Often I meet dogs who show some degree of aggression or reactivity towards other dogs, but it seems random.
It’s only some dogs.
Sometimes we can see that it is only fluffy dogs, flat faced dogs or dogs or a certain breed type.
It’s like a little doggy racist. But at least we can see a pattern.
Other times, it appears much more random.
How can we explain this?
Have you ever met someone at a party or been introduced to a mutual friend and just… not liked them?
Maybe you can’t put your finger on it.
Maybe it’s the look on their face.
Maybe they said something you thought was rude or inappropriate.
Maybe it was me and you are about to unsubscribe…
But sometimes for whatever reason, we just don’t like everyone we meet.
And it’s the same with our dogs.
There is always some reason. But it may not be an obvious one. For example, the other dog might just be a little too energetic and it’s coming off to your dog as offensive.
Perhaps both dogs carry themselves in a dominant way and want to be on top in the relationship as soon as they meet and neither will give in.
Or maybe one day your dog was given the doggy finger by a passing poodle and never forgot that b*tch’s face.
Whatever the reason, the point is that we can’t always predict or control whether our dogs like every other dog.
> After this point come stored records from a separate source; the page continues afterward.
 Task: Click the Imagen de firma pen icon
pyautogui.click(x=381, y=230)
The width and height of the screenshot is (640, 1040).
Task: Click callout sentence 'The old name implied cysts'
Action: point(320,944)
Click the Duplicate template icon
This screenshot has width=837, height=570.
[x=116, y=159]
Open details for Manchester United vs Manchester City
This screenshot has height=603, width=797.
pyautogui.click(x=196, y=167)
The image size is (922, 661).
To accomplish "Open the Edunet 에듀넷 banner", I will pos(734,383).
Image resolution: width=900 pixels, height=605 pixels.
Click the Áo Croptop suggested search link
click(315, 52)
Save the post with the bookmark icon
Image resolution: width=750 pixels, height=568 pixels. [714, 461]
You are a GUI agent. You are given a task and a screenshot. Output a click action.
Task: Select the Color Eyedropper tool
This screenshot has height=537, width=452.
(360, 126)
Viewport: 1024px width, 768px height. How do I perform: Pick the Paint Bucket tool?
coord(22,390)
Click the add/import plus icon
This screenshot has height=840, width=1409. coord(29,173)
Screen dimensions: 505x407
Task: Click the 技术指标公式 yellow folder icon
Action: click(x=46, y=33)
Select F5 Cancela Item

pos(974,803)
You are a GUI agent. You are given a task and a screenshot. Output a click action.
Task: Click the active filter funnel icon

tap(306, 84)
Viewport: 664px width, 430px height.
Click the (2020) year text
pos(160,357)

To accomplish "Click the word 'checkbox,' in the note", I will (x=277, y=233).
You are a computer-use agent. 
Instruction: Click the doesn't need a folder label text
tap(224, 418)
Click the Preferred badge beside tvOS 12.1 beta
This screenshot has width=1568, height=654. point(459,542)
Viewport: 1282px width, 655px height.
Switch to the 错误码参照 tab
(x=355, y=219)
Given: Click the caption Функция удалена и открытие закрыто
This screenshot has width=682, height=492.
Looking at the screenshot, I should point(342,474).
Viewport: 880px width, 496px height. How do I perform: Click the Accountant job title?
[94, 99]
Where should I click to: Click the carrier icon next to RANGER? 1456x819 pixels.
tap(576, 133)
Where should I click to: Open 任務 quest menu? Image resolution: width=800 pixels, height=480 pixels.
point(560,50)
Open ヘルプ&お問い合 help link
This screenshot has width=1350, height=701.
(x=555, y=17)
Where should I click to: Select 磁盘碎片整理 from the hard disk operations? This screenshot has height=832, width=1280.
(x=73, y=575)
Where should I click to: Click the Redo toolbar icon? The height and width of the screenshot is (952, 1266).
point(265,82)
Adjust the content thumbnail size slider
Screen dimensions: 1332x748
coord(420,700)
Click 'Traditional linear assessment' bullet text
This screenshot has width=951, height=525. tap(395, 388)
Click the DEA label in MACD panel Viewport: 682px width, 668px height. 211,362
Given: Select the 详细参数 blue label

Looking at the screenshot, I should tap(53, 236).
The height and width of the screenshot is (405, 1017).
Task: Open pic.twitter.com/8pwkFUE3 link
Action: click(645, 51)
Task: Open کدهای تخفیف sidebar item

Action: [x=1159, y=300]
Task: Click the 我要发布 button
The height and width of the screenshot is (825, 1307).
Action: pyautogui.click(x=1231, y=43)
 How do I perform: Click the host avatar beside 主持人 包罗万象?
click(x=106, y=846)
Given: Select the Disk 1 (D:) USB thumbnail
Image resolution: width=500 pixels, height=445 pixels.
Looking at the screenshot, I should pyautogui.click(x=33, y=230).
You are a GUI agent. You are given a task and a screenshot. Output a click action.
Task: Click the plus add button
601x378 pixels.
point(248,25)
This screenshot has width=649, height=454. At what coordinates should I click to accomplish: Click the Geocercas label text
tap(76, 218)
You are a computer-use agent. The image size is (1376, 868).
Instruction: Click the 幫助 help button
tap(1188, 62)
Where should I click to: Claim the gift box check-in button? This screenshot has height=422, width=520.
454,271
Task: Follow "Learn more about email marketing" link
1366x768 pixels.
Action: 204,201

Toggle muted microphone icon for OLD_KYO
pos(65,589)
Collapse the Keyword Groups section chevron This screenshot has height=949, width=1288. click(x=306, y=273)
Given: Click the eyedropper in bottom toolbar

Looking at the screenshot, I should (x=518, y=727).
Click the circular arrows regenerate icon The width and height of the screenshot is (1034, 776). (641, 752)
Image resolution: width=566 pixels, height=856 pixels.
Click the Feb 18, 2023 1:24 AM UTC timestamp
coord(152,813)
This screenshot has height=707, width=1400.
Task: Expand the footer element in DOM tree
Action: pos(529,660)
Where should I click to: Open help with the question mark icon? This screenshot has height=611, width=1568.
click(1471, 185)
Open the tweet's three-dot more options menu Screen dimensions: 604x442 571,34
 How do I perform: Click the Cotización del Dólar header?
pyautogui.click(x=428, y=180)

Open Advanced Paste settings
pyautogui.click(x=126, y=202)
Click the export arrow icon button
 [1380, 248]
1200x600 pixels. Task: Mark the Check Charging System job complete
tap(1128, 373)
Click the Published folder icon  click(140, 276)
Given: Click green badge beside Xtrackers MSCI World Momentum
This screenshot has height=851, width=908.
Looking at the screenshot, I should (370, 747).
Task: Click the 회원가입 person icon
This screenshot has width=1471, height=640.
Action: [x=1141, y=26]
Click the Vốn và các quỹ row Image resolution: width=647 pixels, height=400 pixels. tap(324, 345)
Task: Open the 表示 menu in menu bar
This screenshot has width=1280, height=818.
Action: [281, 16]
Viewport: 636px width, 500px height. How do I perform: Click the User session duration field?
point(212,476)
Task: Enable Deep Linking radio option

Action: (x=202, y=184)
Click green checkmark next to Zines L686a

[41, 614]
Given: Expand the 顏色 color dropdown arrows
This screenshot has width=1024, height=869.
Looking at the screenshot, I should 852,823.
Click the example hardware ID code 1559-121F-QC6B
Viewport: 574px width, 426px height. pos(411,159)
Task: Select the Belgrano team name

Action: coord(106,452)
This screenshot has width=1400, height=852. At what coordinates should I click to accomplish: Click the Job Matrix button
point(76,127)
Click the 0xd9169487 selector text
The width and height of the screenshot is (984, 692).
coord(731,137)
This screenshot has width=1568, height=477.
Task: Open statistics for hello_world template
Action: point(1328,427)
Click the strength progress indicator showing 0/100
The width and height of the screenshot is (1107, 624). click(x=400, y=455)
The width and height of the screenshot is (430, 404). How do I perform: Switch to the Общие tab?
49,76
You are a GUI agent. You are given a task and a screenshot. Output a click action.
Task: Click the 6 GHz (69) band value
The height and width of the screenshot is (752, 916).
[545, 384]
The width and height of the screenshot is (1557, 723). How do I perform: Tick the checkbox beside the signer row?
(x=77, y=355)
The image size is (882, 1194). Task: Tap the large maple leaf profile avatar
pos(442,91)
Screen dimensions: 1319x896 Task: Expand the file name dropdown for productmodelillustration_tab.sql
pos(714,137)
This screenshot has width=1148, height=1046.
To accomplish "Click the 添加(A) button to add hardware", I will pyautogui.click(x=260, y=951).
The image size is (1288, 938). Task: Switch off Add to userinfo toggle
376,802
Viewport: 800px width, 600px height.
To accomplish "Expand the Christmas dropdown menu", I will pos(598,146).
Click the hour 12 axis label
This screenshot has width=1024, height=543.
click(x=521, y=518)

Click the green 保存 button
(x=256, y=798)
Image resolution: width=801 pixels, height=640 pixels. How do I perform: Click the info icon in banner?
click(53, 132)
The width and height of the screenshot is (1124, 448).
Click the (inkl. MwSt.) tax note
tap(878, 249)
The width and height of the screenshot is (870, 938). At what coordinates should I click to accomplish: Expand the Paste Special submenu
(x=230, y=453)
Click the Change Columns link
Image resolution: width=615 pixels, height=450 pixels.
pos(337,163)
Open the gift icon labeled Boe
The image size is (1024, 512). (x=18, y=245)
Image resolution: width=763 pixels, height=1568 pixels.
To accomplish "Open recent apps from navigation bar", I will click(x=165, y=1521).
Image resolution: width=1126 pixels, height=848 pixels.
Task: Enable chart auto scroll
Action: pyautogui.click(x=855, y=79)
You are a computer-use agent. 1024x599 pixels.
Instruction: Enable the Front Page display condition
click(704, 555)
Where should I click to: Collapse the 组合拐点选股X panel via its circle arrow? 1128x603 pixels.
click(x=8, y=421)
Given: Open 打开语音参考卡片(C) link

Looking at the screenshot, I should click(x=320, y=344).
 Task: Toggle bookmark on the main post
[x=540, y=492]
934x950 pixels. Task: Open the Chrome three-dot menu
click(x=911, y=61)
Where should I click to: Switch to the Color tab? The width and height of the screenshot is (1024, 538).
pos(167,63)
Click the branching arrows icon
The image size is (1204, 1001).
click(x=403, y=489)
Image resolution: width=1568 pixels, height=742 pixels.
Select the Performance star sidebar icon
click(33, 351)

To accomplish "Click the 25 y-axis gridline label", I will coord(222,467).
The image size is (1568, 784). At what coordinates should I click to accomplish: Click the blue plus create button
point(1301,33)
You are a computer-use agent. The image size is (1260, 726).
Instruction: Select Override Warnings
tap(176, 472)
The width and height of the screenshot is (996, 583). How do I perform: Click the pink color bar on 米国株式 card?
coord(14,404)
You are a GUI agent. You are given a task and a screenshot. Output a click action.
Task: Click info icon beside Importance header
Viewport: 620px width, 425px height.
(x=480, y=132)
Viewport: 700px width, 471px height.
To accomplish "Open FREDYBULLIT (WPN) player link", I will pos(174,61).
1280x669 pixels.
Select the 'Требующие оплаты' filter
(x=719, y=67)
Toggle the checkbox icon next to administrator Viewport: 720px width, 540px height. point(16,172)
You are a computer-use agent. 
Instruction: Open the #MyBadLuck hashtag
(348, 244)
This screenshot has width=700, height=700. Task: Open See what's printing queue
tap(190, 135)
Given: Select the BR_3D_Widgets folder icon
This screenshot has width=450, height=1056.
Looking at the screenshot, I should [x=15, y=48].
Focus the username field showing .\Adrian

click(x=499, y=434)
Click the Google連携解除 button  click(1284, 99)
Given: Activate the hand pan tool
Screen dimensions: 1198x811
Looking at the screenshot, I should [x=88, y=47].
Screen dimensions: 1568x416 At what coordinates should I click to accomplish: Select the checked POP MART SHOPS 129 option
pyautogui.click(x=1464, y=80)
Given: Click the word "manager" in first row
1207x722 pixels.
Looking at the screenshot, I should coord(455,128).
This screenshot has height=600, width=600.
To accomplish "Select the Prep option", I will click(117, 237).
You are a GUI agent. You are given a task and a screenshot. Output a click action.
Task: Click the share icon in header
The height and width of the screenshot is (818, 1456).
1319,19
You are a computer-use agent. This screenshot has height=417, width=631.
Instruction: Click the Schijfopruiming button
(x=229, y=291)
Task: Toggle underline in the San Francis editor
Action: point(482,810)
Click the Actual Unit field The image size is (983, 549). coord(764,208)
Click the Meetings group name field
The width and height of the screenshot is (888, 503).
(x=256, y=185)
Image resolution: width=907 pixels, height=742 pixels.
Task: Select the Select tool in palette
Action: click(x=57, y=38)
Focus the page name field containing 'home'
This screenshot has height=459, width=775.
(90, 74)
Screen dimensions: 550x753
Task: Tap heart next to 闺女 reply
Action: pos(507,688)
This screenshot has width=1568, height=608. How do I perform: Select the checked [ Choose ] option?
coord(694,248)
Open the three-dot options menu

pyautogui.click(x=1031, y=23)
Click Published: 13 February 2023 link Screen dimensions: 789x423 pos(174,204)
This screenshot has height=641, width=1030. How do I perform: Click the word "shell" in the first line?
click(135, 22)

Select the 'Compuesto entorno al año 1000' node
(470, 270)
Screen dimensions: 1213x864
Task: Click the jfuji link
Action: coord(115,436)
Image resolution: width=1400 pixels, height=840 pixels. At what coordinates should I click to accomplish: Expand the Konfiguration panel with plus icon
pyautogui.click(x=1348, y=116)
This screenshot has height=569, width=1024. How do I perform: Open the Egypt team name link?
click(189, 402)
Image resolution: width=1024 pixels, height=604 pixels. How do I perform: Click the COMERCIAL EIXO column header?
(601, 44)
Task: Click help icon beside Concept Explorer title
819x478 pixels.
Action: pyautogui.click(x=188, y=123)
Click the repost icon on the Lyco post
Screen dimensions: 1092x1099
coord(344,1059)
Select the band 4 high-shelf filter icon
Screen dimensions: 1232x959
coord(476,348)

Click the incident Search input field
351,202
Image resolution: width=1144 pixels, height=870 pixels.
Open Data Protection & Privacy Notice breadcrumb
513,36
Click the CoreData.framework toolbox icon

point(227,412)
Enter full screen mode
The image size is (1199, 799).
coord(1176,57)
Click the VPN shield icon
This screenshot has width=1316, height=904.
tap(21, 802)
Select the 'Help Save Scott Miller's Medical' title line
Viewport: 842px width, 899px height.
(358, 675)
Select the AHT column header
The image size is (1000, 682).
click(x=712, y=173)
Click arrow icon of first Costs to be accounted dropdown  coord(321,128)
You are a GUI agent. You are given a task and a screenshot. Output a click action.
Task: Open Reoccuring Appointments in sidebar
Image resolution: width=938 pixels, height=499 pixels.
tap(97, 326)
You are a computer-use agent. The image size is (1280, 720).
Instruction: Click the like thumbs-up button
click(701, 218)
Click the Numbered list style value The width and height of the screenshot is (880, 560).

That’s why it’s so important to train your dog to listen under distraction and to learn to read their body language so that you can at least see how your dog is feeling and know how to intervene.
You can learn a lot about your dog (and them about you) through training together.
It strengthens your bond, improves your communication together and makes them quicker to learn AND makes them tired. Win win win.